Prolongation of the QT Interval can cause heart arrhythmia to someone who has low blood potassium and at risk of a heart attack.
So what level of Potassium is the result?
What are the magnesium levels also and the prolactin levels? – magnesium also recorded as “low”
My daughter should not be having this drug because it is contra indicated and i am particularly concerned about the prolongation of the QT Interval. Throughout the files Elizabeth is recorded as having an irregular heart arrhythmia. Also who exactly is responsible for the very specialised administration of this expensive drug. Risperidone was previously found to be allergic to but this has been ignored by ENFIELD? so Palperidone – metabolite highly dangerous to someone low in Potassium – prolonged QT interval – risk of heart attack. WHY IS THIS DRUG BEING PRESCRIBED ENFIELD especially in light of the following contraindications noted in bold.
Who should not take Paliperidone Palmitate Syringe?
The following conditions are contraindicated with this drug.

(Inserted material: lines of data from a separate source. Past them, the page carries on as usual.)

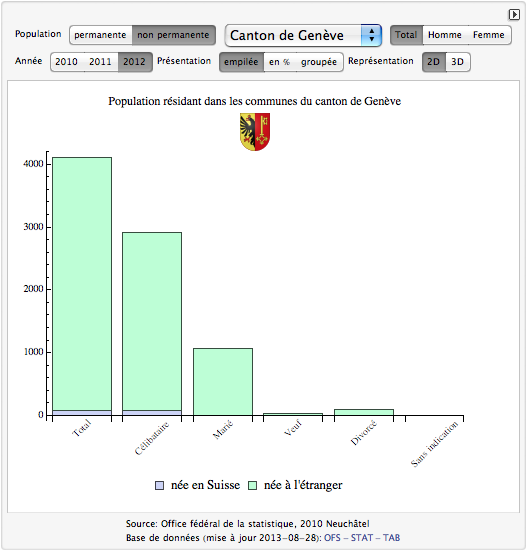This screenshot has height=550, width=527.
Task: Click the blue dropdown stepper arrows
Action: (x=371, y=35)
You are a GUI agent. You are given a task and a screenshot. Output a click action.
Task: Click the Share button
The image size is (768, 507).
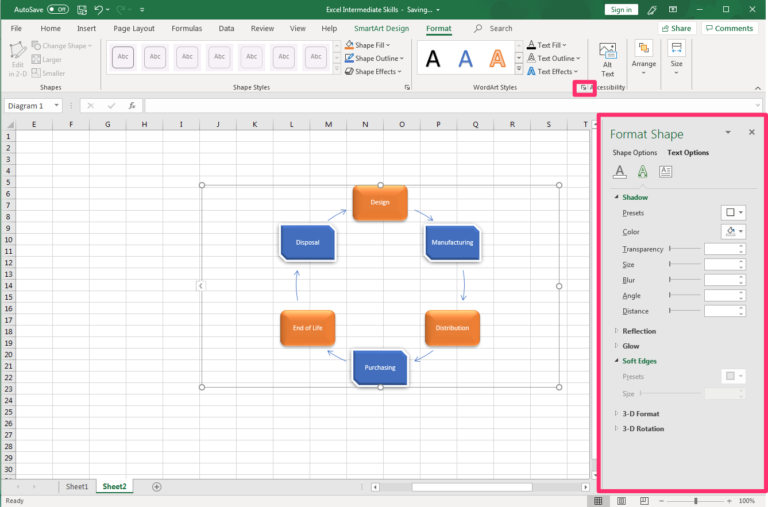(x=676, y=28)
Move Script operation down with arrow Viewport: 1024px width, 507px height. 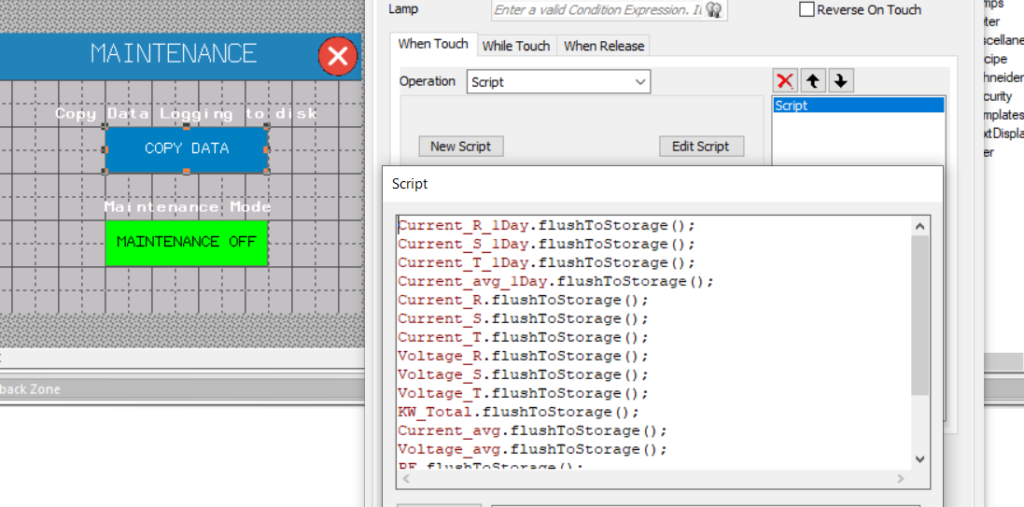tap(841, 81)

Check with your physician if you have any of the following: Yes Elizabeth does have as highlighted in yellow.
- breast cancer
- diabetes – not sure – has PCOS and is insulin resistant – private Endocrinology tests
- a high prolactin level
- excessive fat in the blood
- low amount of magnesium in the blood
- low amount of potassium in the blood
- very low levels of granulocytes
- a type of white blood cell
- low levels of white blood cells
- low levels of a type of white blood cell called neutrophils
- suicidal thoughts
- a type of movement disorder called parkinsonism
- tardive dyskinesia
- a disorder characterized by involuntary movements of the face
- mouth and tongue – seen that on Clozapine
- neuroleptic malignant syndrome
- a reaction characterized by fever
- muscle rigidity and confusion
- a low seizure threshold
- a heart attack
- a type of chest pain
- torsades de pointes
- a type of abnormal heart rhythm – (has suffered palpitations and tachycardia recorded in files of the Bethlem and Mews Score 3 critical)
- chronic heart failure
- abnormal EKG with QT changes from birth Not sure – were complications at birth
- a disorder of the blood vessels of the brain
- orthostatic hypotension
- a form of low blood pressure
- compression of the esophagus
- a prolonged erection of the penis
- weight gain
- susceptible to breathing fluid into lungs
- decreased blood volume
- problems with food passing through the esophagus
- metabolic syndrome x
- dementia in an elderly person I have had extensive private tests done genetic tests done that point to interesting results
- diffuse Lewy body disease
- cataract surgery Has complained of pain to eyes and index finger/joint pains like Arthrytis
- floppy iris during eye surgery
- abnormal muscle movements – yes on Clozapine
- chronic kidney disease stage 2 (mild)
- chronic kidney disease stage 3A (moderate) – thought I had seen this in the files
- chronic kidney disease stage 3B (moderate)
- chronic kidney disease stage 4 (severe)
Allergies: Used to have chronic asthma as a child
- Risperidone Analogues
I look forward to hearing from you about my main concerns on contraindications because of Xeplion (Palperidone).